Abortion law undermines women’s reproductive rights
Published: Tuesday, April 24, 2012
Updated: Monday, April 23, 2012 21:04
On April 12, Jan Brewer, the Republican governor of Arizona, signed into law the latest of the recent cornucopia of anti-abortion bills, the Women’s Health and Safety Act, according to an article in the Atlantic Wire.
Although the bill’s name sounds innocuous, the purpose of the law is to limit women’s ability to get an abortion in Arizona. Women in that state will now have two fewer weeks in which to get an abortion.
Many states have considered laws like Arizona’s that would limit women’s reproductive health options, waging what some call the “war on women.” Our legislatures should stop interfering in women’s personal health decisions and instead focus on ending the recession, improving public education and improving the standard of living for all citizens.
The new law in Arizona legally determines a fetus’ age from the first day of the mother’s last period—something which doctors already do—according to an article in the Huffington Post. The new official definition of the unborn child’s age, however, as reported by Arizona-based news website azcentral.com, puts Arizona’s standard ban on abortions after 18 weeks of pregnancy; two weeks before that of any other state.
These two crucial weeks are when fetuses are tested for fatal diseases and other problems that could lead a woman to seek an abortion, according to the Atlantic Wire. The 18-week clause is based on the medically suspect claim that fetuses can feel pain by the 20-week mark.
This section of the law is not only based on faulty science, but it also violates Supreme Court rulings that allow states to outlaw abortions only after a fetus could theoretically survive outside the womb, an accomplishment only achievable at 20 to 22 weeks, azcentral.com reported.

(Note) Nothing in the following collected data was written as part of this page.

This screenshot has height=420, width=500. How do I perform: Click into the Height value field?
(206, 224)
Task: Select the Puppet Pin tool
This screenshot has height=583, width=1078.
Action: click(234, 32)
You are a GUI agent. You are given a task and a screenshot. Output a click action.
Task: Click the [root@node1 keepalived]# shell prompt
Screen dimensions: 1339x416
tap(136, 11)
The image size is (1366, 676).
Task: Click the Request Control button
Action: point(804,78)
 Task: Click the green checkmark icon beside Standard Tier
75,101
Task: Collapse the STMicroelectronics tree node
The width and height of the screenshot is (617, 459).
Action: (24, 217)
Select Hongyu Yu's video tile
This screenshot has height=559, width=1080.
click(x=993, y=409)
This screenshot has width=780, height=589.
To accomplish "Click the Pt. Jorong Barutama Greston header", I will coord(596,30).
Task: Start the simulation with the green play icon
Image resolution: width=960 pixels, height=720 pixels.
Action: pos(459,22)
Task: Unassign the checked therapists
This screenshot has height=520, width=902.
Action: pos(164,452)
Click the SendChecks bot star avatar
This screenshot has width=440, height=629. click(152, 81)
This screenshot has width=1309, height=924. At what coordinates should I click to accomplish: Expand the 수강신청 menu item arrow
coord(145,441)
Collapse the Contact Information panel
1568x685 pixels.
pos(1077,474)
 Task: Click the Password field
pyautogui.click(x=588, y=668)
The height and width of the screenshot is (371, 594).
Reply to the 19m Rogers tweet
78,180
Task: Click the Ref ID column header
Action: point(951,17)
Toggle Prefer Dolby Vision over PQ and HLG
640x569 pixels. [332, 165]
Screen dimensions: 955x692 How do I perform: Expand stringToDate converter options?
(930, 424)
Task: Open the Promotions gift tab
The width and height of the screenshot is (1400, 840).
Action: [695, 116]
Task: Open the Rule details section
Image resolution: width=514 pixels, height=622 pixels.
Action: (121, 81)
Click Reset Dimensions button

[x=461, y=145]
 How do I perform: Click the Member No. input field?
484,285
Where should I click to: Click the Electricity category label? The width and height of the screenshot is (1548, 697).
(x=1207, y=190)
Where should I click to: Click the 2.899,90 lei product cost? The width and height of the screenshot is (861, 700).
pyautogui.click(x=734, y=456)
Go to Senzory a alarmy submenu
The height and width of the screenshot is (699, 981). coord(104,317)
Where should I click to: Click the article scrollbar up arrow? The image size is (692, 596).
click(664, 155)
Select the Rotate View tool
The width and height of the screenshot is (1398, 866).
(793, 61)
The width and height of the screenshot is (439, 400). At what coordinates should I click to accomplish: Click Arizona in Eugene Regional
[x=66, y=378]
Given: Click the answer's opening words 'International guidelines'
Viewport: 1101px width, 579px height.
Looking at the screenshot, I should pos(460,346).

Hopefully the Supreme Court will strike down the law quickly. In the meantime, however, more very unhealthy babies may be born in Arizona, placing a heavy burden on families’ and the state’s finances.
The Women’s Health and Safety Act really shows that Arizona lawmakers are more interested in imposing their values on women than on the well-being of the state’s finances and the female population.
Legally measuring the length of a pregnancy starting with the first day of a woman’s last period has sent many commentators into fevered nightmares of possible dystopian futures (with only a few modifications in the law, every 12- to 50-year-old woman could legally be considered pregnant simply because they could potentially get pregnant within two weeks!).
Measuring a pregnancy from before the pregnancy could possibly have begun will only be used in Arizona retroactively, to gauge the legal age of the fetus, so don’t get too worked up about entering a legal state of perpetual pregnancy when you visit Arizona.
The bill does, however, legitimately pose a threat to women’s ability to make decisions about their own bodies.
Surgical abortions, rather than abortions induced by taking a pill, are actually very rare, and other provisions of the bill will have a much greater impact on women’s lives.
Perhaps the most wide-reaching part of the legislation concerns the administration of non-surgical abortions, or abortion pills. Under the new law in Arizona, doctors cannot prescribe abortion pills more than 30 miles away from a facility where they have hospital privileges, effectively shutting down many abortion clinics in the state.
The bill also moves the required pre-abortion ultrasound from one hour before the operation to an entire day before and outlaws abortion pills after seven weeks rather than the standard nine, according to azcentral.com.
Arizona’s law is only the latest in a string of state laws that limit abortions and disrespect women and their right to make decisions about their own bodies and families. This bill is particularly harmful because it will keep women from ending pregnancy even after they learn that their child may die shortly after being born.
Placing limitations on abortion does not solve any problems, and it will not end unwanted pregnancies.
No one gets pregnant in order to have an abortion, but some people just find themselves in situations where they feel that they need an abortion.
This bill can only lead to a rise in unsafe, illegal abortions, thus resulting in the polar opposite of what it claims to do—protect women’s health.
Gov. Brewer said that she signed the legislation because it “safeguard[s] our most vulnerable population—the unborn,” according to the Daily Beast.
In our current state of recession, why does Arizona want to force pregnant women to carry horribly diseased babies to term, and spend more money on doctors’ and hospital bills when they can have a quick and inexpensive abortion?
The Arizona Republicans who passed this bill seem to be neither supporters of personal rights nor fiscally conservative. I personally would prefer that our legislatures focus on the many problems, like improving the economy and education, of our preexisting population and agree with former President Bill Clinton that abortions should be “safe, legal and rare.”
No woman wants to have an abortion, but any woman should be able to have an abortion should she need one. It must remain her right to choose.